Nvidia Post-Volta (Ampere?) Rumor and Speculation Thread

Status
Not open for further replies.
So, why would Sony and Microsoft support Raytracing (and at least Microsoft VRS) when these features "are [not] 'essential hardware features' at this point in time"? Wouldnt it make more sense for them to just use Navi as we know it? Raytracing is essential, because it will be used more and more from this point of time. I just found this free2play game through twitter with DXR support: https://davethefreak.itch.io/beyond-evolution

TensorCores are like the first iPhone. Introduction of something new which will be changing the way how graphics will be generated. Hardware has always come first.
Because they will be essential in future and consoles have long cycle.
Tensor-cores are there for AI-workloads (and by no means exclusive to NVIDIA). Also while "hardware always comes first" the hardware doesn't come if you don't know what it's coming for - if same chips weren't used for AI workloads there wouldn't be Tensor-cores in them
 
Tensor-cores are there for AI-workloads (and by no means exclusive to NVIDIA). Also while "hardware always comes first" the hardware doesn't come if you don't know what it's coming for - if same chips weren't used for AI workloads there wouldn't be Tensor-cores in them
Nothing wrong with repurposing one's strengths onto another segment and carving out a new frontier in the process, If NVIDIA succeeds in making DLSS widely available (and continues on the success of the latest version) it will change the industry forever, that will happen by reiterating on the process and trying different things, seeing what sticks and what doesn't, instead of slacking off and waiting for chips to fall into their places, that's generally how you become a leader in your field. That's how NVIDIA established itself with CUDA and AI anyway.

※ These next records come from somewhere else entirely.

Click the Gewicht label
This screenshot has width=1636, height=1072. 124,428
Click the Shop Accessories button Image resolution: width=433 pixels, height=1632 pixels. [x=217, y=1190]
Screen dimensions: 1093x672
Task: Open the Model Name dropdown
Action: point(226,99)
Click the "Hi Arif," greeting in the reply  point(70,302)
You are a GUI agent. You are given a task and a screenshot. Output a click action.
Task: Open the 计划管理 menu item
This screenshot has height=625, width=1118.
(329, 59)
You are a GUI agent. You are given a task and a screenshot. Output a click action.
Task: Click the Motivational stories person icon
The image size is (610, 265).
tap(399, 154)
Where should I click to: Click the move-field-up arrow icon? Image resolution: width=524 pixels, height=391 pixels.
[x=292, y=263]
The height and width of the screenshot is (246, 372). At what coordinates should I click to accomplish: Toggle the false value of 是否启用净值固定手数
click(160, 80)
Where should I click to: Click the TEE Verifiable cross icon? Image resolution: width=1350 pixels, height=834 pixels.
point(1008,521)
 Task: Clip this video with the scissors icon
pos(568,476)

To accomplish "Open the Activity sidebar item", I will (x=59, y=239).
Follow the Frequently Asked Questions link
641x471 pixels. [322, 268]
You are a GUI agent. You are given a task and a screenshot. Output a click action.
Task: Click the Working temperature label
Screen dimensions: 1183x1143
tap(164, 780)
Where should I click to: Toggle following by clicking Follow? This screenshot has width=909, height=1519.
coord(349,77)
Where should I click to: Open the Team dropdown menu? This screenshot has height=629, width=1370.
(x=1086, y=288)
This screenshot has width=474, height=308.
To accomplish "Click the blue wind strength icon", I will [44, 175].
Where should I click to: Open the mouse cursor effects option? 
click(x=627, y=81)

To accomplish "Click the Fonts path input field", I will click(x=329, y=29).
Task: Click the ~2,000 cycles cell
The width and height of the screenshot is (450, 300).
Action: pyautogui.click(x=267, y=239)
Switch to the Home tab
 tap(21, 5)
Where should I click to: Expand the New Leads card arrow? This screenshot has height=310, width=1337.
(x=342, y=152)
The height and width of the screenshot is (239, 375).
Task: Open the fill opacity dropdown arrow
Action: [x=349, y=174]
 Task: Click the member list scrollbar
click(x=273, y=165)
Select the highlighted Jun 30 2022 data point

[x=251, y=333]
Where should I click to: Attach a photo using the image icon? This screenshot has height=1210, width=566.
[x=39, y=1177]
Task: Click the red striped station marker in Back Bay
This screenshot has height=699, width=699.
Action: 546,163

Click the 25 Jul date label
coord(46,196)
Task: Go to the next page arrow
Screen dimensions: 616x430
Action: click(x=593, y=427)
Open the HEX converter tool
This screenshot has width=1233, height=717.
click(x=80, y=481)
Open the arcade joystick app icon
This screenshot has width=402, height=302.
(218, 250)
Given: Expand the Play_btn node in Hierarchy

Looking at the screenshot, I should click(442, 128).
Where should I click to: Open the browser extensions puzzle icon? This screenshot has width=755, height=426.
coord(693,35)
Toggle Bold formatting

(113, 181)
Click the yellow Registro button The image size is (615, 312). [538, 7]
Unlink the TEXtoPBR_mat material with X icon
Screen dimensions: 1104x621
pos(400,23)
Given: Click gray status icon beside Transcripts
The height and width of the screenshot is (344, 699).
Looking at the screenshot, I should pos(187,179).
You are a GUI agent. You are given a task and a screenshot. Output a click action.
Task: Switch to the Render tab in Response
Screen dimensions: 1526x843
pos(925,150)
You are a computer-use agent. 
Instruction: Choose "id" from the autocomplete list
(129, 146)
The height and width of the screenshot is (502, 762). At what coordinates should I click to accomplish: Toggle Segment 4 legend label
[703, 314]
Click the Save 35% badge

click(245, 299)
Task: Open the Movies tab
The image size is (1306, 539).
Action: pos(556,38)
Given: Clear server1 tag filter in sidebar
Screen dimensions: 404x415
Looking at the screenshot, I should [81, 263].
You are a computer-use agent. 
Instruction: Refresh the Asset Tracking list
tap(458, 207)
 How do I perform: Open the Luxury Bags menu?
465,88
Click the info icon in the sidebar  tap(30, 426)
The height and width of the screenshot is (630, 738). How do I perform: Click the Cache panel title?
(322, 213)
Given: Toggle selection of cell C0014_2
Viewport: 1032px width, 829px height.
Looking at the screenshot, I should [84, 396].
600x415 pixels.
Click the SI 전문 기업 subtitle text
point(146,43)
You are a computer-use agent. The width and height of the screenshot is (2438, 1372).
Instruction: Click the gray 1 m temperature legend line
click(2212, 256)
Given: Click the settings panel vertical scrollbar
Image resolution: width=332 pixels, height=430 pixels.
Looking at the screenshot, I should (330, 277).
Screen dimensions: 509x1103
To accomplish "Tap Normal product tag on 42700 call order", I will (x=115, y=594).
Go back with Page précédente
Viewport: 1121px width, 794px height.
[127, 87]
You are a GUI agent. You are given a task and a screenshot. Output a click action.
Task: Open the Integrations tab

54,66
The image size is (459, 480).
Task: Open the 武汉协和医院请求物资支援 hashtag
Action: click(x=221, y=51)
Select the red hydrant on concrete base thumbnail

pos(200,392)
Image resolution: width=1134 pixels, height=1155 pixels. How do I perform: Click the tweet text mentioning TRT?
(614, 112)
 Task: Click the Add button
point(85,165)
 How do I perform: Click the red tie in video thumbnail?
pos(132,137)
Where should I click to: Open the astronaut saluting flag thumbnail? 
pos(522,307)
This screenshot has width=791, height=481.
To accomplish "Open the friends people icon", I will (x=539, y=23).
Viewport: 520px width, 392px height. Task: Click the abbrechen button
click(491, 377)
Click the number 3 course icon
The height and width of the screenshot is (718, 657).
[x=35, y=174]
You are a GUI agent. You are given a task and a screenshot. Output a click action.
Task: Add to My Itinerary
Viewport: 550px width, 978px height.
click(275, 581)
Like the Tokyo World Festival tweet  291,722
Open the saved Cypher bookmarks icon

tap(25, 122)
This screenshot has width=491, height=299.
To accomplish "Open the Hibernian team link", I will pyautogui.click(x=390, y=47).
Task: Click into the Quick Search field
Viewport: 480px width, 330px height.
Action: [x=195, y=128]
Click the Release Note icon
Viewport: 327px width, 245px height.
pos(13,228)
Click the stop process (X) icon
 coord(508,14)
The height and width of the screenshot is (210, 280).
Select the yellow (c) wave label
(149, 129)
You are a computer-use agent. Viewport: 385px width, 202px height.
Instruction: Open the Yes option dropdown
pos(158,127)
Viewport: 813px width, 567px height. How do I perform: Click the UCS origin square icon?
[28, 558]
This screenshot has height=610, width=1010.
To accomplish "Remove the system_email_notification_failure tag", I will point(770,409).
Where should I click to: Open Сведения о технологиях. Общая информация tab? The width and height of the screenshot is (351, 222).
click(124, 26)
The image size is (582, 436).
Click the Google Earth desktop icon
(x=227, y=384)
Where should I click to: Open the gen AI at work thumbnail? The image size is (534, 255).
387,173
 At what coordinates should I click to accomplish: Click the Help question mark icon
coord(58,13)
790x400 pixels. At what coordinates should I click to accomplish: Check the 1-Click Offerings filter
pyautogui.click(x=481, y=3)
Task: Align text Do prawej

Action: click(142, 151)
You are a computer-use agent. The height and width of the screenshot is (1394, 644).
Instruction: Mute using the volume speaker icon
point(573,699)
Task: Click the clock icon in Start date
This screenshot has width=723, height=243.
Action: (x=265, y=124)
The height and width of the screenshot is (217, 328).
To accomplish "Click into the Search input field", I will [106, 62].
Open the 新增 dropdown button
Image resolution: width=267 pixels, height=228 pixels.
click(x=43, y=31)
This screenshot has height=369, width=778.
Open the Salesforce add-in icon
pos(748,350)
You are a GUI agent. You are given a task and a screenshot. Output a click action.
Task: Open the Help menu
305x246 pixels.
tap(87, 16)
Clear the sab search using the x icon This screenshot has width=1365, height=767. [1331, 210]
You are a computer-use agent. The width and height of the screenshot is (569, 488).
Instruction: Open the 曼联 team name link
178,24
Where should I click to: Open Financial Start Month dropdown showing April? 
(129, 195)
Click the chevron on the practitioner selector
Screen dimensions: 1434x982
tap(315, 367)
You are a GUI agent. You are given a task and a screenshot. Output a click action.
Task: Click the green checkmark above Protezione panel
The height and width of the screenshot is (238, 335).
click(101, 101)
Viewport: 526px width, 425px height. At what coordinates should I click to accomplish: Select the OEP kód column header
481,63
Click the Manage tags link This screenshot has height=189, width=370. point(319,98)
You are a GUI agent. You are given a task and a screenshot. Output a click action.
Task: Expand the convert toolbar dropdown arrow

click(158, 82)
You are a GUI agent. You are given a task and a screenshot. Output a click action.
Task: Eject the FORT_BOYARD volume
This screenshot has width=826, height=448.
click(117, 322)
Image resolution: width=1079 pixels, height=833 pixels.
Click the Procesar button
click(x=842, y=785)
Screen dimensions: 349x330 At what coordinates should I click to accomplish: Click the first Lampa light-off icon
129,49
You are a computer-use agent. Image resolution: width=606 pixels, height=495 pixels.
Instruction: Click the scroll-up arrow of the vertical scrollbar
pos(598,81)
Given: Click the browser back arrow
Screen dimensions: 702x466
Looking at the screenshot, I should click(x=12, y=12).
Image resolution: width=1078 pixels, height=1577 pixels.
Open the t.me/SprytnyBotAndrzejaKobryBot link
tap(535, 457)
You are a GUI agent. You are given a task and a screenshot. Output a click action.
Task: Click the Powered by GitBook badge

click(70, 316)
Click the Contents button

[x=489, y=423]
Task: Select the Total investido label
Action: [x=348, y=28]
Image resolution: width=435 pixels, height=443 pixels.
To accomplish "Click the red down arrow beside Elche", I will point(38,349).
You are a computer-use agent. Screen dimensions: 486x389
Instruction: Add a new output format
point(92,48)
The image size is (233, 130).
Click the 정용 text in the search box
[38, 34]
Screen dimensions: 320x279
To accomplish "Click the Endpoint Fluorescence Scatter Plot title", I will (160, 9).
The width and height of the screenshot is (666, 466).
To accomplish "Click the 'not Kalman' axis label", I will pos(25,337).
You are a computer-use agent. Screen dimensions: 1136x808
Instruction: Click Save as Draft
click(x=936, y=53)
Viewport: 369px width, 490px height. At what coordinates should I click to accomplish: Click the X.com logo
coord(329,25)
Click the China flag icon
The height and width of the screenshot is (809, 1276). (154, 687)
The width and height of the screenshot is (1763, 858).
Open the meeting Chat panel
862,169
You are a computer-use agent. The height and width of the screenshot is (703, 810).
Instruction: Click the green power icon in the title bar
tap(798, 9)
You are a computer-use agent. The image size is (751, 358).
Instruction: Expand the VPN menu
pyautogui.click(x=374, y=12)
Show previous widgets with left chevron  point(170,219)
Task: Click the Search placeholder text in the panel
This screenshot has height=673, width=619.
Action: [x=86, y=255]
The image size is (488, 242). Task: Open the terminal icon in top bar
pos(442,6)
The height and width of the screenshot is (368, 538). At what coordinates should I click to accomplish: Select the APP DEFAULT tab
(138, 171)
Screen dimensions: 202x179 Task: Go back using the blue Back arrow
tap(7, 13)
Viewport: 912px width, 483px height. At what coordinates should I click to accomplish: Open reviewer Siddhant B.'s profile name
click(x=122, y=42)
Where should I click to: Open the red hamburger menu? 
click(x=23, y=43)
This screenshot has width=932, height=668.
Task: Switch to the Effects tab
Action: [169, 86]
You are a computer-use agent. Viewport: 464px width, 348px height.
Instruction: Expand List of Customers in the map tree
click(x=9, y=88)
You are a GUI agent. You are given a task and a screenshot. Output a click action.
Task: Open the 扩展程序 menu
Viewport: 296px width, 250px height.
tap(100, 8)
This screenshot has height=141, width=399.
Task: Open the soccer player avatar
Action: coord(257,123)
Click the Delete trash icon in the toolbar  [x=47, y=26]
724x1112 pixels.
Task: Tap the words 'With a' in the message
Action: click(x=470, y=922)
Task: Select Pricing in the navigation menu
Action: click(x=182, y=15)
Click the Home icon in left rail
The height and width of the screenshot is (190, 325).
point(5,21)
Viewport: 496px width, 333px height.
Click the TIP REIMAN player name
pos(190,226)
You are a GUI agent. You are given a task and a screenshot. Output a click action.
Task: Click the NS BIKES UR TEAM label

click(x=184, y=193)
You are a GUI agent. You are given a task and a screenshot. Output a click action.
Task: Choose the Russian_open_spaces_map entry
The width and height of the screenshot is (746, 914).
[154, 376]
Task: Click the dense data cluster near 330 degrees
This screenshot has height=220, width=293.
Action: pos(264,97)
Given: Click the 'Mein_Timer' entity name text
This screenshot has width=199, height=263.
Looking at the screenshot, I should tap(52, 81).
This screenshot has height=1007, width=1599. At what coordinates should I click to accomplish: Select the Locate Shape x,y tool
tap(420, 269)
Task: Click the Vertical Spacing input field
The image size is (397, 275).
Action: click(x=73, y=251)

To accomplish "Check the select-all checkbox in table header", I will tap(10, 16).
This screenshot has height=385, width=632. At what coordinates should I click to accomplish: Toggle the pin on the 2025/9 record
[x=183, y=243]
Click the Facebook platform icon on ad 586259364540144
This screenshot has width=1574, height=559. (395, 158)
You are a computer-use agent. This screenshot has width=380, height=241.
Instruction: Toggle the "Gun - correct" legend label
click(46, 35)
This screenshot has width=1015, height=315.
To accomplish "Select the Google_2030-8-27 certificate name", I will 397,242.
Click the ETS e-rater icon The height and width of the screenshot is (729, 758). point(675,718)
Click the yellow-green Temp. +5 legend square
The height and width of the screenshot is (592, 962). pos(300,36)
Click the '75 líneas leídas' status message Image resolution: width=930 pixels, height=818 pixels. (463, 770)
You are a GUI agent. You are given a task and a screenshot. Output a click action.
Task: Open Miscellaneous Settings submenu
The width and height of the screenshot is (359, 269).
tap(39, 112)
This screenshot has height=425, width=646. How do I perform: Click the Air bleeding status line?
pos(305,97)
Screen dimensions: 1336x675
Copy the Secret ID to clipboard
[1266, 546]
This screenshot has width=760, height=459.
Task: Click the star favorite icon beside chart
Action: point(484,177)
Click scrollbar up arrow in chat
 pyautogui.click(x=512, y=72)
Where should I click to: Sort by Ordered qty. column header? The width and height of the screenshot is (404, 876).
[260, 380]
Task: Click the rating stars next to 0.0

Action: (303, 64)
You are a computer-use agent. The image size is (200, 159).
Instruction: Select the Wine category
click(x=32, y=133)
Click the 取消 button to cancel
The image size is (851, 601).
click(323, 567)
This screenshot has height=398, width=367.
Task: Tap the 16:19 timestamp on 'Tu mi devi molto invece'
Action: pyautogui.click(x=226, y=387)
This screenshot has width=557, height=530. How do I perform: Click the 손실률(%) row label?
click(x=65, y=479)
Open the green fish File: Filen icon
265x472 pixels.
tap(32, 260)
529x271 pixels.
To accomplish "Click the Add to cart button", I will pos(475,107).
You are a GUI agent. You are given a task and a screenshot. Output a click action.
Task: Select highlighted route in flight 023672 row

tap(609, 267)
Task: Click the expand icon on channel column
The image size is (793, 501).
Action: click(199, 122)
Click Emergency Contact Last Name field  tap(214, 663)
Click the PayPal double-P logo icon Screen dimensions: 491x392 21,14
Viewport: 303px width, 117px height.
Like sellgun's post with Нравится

Also Tensors can be used for accelerating DirectML if that ever takes off.
 
Yeah gaming was certainly not the primary target for Nvidia’s AI efforts but give credit to them for finding a way to make the hardware relevant to gamers anyway.

They will have serious competition very soon though. JHH keeps touting the need for flexible AI accelerators which makes sense but that flexibility doesn’t need to be bundled with billions of useless graphics focused transistors. Someone will eventually build a cheaper and faster AI accelerator with the software to back it up. Only a matter of time.

One thing in their favor is that for AI applications where visualization or image processing is also important their products provide the total package. It’s a niche within a niche though.
 
They will have serious competition very soon though.
Right now, their greatest threat comes from the Alveo lineup from Xilinx, however FPGAs have a much harder programming curve and some potential latency problems, compile time is also significantly longer.

Other potential competition is of course Intel and it's multi front effort in AI: FPGAs, ASIC, and GPUs, but they seem to be lagging off a bit.

Intel canned their Xeon Phi in favor of solutions from Nervana, then canned Nervana's solutions in favor of Hebana's, their Altera FPGAs are also behind Xilinx, and their GPU initiative is yet to be proven, they have also yet to present a reliable software stack that goes toe to toe with CUDA, but they do remain the sleeping giant that can be awaken at any moment.

Google seems uninterested in commercializing their ASIC AI approach (TPUs) for unknown reasons. And AMD seems to be scattered on too many fronts at the moment and has a very weak footing in AI markets compared to even Intel.

There is also the potential startup from time to time, but the big ones seem to be snatched up quickly by either Google or Intel or maybe even NVIDIA?
 
Yeah gaming was certainly not the primary target for Nvidia’s AI efforts but give credit to them for finding a way to make the hardware relevant to gamers anyway.

They will have serious competition very soon though. JHH keeps touting the need for flexible AI accelerators which makes sense but that flexibility doesn’t need to be bundled with billions of useless graphics focused transistors. Someone will eventually build a cheaper and faster AI accelerator with the software to back it up. Only a matter of time.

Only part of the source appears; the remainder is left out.